Show every line of the records below that contains the string "axis", treating uppercase and lowercase as distinct.
-------- Given entries
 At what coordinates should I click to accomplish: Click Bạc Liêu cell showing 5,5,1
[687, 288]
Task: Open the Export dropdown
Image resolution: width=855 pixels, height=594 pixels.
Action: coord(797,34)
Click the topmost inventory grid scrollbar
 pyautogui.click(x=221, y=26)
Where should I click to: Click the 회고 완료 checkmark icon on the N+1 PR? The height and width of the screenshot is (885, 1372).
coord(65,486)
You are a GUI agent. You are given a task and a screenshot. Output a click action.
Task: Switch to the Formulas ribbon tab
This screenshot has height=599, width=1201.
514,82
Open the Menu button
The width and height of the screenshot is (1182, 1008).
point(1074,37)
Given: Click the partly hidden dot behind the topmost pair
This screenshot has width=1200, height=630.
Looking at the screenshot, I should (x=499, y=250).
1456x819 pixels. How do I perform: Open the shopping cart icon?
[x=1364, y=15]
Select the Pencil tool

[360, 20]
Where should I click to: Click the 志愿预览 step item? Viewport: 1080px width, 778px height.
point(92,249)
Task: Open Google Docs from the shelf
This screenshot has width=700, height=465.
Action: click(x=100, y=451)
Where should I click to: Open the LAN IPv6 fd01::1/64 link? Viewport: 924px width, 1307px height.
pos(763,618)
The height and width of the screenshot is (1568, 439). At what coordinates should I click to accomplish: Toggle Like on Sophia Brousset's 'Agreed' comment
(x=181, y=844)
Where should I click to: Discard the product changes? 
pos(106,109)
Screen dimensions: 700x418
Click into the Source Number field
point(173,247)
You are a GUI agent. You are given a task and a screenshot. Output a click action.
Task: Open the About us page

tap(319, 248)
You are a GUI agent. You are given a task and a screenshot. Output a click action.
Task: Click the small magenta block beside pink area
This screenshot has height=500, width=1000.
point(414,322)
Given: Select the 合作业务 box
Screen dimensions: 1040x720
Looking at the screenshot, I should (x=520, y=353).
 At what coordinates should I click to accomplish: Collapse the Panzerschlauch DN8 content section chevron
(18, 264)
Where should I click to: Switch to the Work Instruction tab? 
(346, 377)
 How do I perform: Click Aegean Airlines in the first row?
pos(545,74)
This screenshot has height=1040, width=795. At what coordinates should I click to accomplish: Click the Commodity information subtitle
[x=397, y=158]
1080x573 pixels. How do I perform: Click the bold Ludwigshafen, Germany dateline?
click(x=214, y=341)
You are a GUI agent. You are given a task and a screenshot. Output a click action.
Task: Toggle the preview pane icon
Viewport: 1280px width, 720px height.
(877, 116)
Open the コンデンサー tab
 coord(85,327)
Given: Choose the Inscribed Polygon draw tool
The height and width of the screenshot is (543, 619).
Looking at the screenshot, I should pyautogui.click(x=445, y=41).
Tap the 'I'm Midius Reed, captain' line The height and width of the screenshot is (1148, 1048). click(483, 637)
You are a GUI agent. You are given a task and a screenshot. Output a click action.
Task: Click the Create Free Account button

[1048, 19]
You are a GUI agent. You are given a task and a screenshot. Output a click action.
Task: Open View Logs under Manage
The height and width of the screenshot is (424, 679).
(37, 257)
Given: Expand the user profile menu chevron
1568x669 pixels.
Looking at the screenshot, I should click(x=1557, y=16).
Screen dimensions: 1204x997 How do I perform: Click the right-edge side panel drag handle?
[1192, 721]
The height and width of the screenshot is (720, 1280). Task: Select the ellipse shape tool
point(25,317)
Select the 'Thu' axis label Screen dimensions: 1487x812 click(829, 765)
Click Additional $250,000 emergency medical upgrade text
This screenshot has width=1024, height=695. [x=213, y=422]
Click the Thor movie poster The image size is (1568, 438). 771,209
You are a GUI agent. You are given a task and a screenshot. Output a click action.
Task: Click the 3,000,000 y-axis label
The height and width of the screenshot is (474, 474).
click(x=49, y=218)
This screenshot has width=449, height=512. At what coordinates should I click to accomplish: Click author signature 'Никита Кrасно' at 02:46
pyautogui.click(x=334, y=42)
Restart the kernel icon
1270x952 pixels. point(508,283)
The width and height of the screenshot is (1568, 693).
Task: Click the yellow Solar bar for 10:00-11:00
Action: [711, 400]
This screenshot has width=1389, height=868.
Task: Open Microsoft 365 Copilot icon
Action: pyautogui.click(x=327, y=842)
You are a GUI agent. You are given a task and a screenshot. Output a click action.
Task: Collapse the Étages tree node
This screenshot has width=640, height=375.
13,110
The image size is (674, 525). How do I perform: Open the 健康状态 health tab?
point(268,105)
----------------
The completed task:
Select the 'Thu' axis label Screen dimensions: 1487x812 click(829, 765)
Task: Click the 3,000,000 y-axis label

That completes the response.